Again, the corps is to the individual a symbol of the society to which he belongs. By less highly-trained minds, a symbol is more easily understood than an explanation, and by recognizing his place in his corps, the humbler citizen learns to appreciate, perhaps without being able to give an account of it, his place in the nation.

There is still time left to return to the starting-point and say a few words on the interests of the state at large. By a universal system of military training, the state would find a weapon placed in its hand, not nearly so perfect in degree as its regular army, yet valuable because of its magnitude. It would be a buckler, not a sword, an arm for defence only. There would be nothing in this organisation that would lend itself to an aggressive spirit against foreigners or to the evil designs of an ambitious individual. But with it, an invasion of our island realm would be a hopeless enterprise, while now it is merely a hazardous one. For if every man were trained, all men in the invaded district would spring to arms at once and crush the enemy's advanced guard by sheer weight of numbers. The Englishmen trained as I have described would really be useful soldiers I judge from the recent exploits in Cuba of the so-called National Guards of the United States, who are trained like our own Volunteers, but hardly so thoroughly. And it is well to remember that an invasion of this country is not a mere dream, for any nation that will can always force a quarrel upon us at their own time, and our own peace-loving disposition is not shared by other European powers, but on the contrary is quite abnormal, while our prosperity is a source of constant jealousy to the greedy. We remain unmolested practically only because we are feared.

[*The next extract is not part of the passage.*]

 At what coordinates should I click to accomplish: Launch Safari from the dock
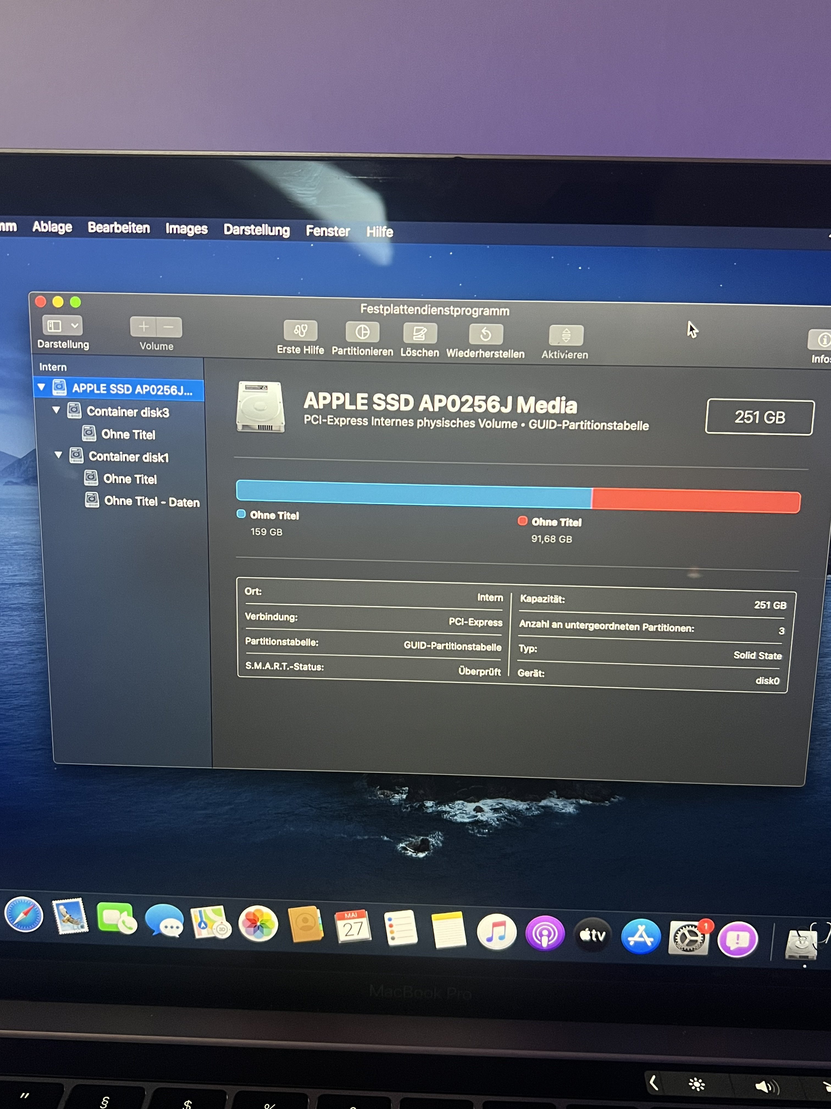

But safety, though the greatest, is not the only boon that the state would receive from military education. As I have shown in the case of the individual, so in the national morality a certain change would supervene. The ideas of duty, discipline, and reverence would be extended. The effect would no doubt be slow, but in the end, some of the most prominent evils of our time would be withered from the root. Unjustifiable strikes, scamping of work, "milking" of machinery, rioting and Hooliganism would decline and die--or, if that is too much to hope, might become as little troublesome as they are in Germany. Perhaps I seem to make a very large claim for the cause I am supporting. It is large; but I believe there is no one here who supposes educational influences to be small in their ultimate effect.

I will allude shortly to one more benefit that would arise from a diffused knowledge of military work, though it is, in comparison, a minor consideration. At present there is no just appreciation of military affairs in the country, compared with their importance. To some, a glitter of glory hovers about our bayonets; to a greater number, nothing is visible in war except its horrors. But if there were general instruction in the elements of military science, the public mind would know better what is to be expected of an army and what is not, and would be better able to appreciate its efficiency and services correctly.

Finally, as a strong man is a blessing to the community, so is a strong nation a blessing to the whole world. It is the weak and decadent empires that cause strife, because the strong are drawn into the sphere of their imbecility as into a vortex. Where the carcass is, there are the eagles gathered together. Let us therefore in the education of our citizens not forget the duty of making our country strong for the sake of the peace of the world. I have tried to show that it is reasonable to expect some help towards this end from education; I have tried to show that the task is, to some extent, feasible for education; and I have pointed out certain advantages that I believe would arise from the adoption of some such plan. I have not disguised my own personal conviction that the work ought to be taken in hand, yet I have endeavoured to speak without the partial feeling of an advocate and carefully to avoid any overstatement of the case. This, I think, completes our investigation on the scale which is possible this evening, as far as I am concerned.